> **TO DO**:
Omit the images. Restate all of the records word for word.

···

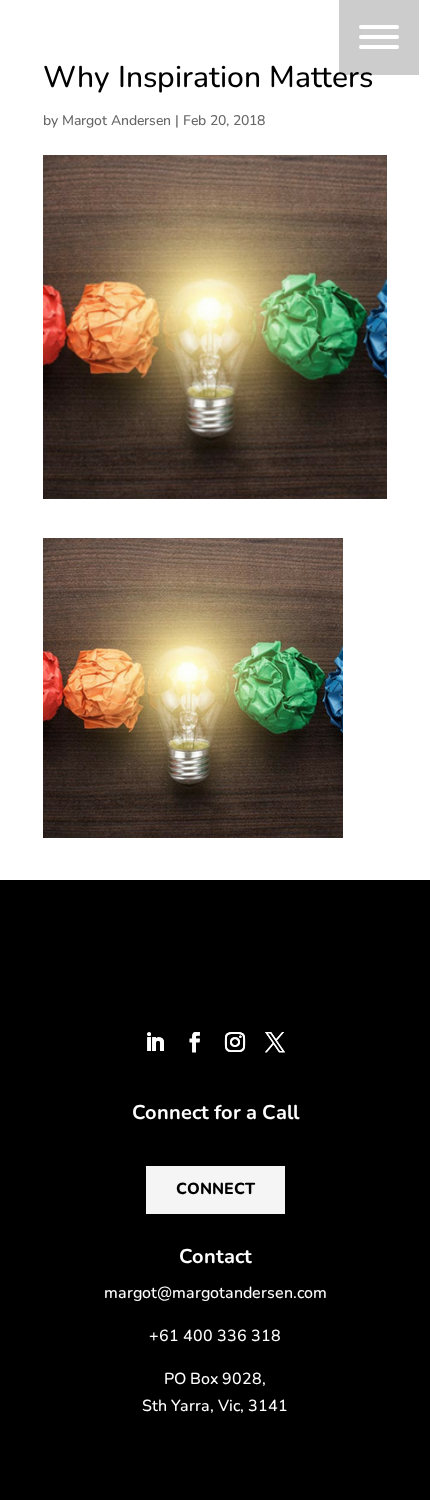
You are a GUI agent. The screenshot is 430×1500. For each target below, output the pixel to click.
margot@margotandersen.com (215, 1293)
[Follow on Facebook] (195, 1042)
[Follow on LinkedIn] (155, 1042)
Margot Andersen (116, 120)
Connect (215, 1189)
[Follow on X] (275, 1042)
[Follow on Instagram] (235, 1042)
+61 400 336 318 (215, 1336)
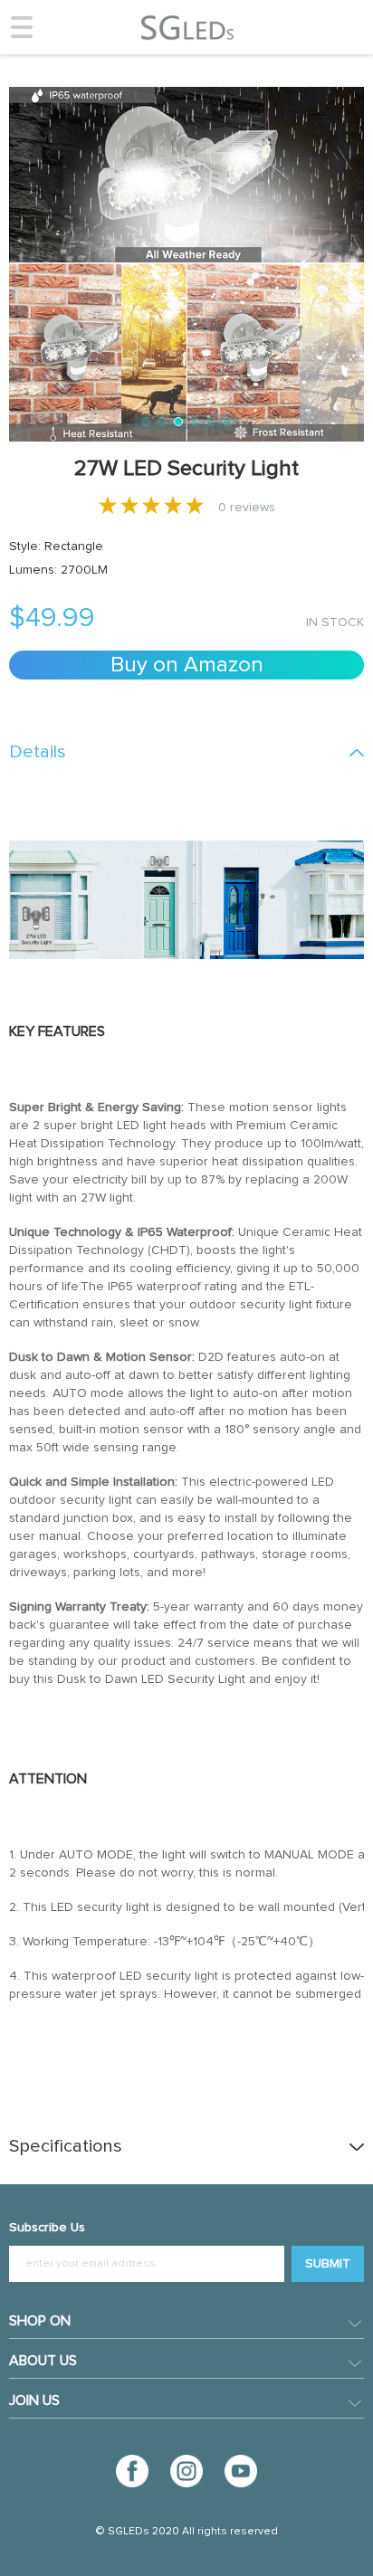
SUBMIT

···

> **SOLUTION TO THIS EXERCISE**:
You are a GUI agent. The screenshot is 430×1500. For each target below, output the pixel to click.
margot@margotandersen.com (215, 1293)
[Follow on Facebook] (195, 1042)
[Follow on LinkedIn] (155, 1042)
Margot Andersen (116, 120)
Connect (215, 1189)
[Follow on X] (275, 1042)
[Follow on Instagram] (235, 1042)
+61 400 336 318 (215, 1336)
SUBMIT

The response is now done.